Ron Gallo’s performance at the First Unitarian Church was unearthly. The crowd was buzzing as he prepared, as though everyone knew exactly what they were about to feel. Ron himself was stoic when he stepped onto the stage. In fact, he didn’t smile until about a third of the way through his set, in contrast to Dylan Sevey (drums) who was grinning widely almost throughout.
All the openers – Ian Ferguson, Sixteen Jackies, and TWEN – were pretty active onstage. Joey DeMarco, lead singer of Sixteen Jackies, even turned around at one point to fill his mouth with fake blood. But Ron Gallo’s energy was both less controlled and less theatrical than that of the others. The band members seemed to be having more than just fun up on stage; they were living life in the spirit of Léaud’s paradox. The show was as much an interaction between them as it was an interaction between them and us. They rarely paused between songs. Waves of illuminating lyrics, yelling, and confrontational instrumentals hit like one process. Music that didn’t strike me as atmospheric while I listened on Spotify at home became the whole room.

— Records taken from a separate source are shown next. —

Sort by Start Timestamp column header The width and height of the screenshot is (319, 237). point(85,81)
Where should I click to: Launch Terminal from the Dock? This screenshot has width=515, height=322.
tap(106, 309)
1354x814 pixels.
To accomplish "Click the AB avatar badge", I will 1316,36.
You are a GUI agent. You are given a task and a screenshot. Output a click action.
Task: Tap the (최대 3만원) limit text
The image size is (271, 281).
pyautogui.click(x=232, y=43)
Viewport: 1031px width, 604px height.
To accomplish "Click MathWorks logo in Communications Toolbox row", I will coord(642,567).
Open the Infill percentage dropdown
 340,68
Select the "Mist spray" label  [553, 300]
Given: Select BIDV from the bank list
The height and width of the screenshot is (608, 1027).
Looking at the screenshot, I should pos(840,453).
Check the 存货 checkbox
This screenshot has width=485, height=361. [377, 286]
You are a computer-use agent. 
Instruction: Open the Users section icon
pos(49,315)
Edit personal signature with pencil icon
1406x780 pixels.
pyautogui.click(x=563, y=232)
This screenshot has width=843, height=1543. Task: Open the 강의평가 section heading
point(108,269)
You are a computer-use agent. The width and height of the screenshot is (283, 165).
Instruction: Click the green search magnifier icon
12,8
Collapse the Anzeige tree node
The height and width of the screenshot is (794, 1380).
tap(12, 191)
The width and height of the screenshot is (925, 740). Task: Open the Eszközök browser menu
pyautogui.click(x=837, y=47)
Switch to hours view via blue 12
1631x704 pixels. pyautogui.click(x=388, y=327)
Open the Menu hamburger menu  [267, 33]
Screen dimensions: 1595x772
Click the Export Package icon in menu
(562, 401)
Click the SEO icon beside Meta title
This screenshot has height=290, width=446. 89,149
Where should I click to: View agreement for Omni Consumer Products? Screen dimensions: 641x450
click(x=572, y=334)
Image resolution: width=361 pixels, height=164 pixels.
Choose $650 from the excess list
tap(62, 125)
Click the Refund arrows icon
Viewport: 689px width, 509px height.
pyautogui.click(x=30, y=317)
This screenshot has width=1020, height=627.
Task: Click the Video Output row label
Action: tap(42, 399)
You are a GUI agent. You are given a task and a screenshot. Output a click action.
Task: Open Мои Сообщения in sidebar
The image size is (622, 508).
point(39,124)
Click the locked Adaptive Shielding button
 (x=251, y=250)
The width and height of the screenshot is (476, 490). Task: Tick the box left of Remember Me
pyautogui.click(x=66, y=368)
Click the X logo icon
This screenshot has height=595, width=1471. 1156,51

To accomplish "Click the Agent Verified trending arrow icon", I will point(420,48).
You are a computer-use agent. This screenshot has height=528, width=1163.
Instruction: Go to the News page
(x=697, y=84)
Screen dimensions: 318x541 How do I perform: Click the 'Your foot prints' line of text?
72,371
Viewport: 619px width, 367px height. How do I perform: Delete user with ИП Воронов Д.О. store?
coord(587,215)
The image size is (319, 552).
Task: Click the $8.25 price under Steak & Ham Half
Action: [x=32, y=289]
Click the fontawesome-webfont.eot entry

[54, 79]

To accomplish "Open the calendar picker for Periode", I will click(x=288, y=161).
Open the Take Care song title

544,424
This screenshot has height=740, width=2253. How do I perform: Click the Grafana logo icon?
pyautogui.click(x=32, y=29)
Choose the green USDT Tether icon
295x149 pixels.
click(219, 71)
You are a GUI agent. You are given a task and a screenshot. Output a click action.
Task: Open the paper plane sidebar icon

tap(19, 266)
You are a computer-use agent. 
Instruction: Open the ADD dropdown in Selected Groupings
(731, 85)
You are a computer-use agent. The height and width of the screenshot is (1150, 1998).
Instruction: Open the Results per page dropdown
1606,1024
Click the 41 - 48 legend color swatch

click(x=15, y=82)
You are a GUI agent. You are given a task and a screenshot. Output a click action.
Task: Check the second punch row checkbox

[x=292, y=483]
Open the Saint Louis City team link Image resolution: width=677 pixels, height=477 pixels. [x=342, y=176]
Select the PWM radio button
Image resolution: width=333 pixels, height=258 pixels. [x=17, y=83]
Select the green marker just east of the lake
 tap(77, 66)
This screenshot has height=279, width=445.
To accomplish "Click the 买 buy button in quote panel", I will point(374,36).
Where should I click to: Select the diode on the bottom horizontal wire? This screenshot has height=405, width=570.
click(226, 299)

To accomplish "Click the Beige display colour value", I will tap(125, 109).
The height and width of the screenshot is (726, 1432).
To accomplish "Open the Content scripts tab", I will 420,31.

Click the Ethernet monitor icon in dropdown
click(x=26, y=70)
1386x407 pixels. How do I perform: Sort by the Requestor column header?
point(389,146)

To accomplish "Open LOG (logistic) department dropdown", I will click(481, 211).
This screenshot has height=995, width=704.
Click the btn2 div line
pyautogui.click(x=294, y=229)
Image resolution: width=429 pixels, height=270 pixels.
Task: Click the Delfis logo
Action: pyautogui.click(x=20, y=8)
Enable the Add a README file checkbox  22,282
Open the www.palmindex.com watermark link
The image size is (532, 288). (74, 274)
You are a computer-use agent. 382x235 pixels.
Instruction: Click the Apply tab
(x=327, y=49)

They started with “‘You’ Are the Problem” from the new album Stardust Birthday Party, which opens so gently that there’s no sign of the difficult questions that it raises until you are asked. Like all of the songs off Stardust Birthday Party, it invites the listener to look inward. Even if the listener isn’t so inclined, Ron’s impassiveness and David-Byrne-ish voice generate uncertainty without fear. Pulling the rug out from under our feet, he would give kind reassurances between songs, like “whatever it is, it’s going to be alright.”
Ron’s music is staunchly punk. It resists the familiarity of the status quo, it demands that listeners live in the moment and get comfortable with themselves. Regardless of the level on which people in the audience engage with it, it is immediate, disarming, and importantly ephemeral. Ron claimed during the show that he would be forgotten in a few years. As people kept coming through to the front to take pictures of him and film his hands as he played his guitar, it occurred to me that what was happening that night in the basement of the First Unitarian Church of Philadelphia belonged to the present. The three pictures I have of Ron in the audience, from when he handed his guitar to someone in the wings and stepped down to watch them play, only remind me that the night is gone.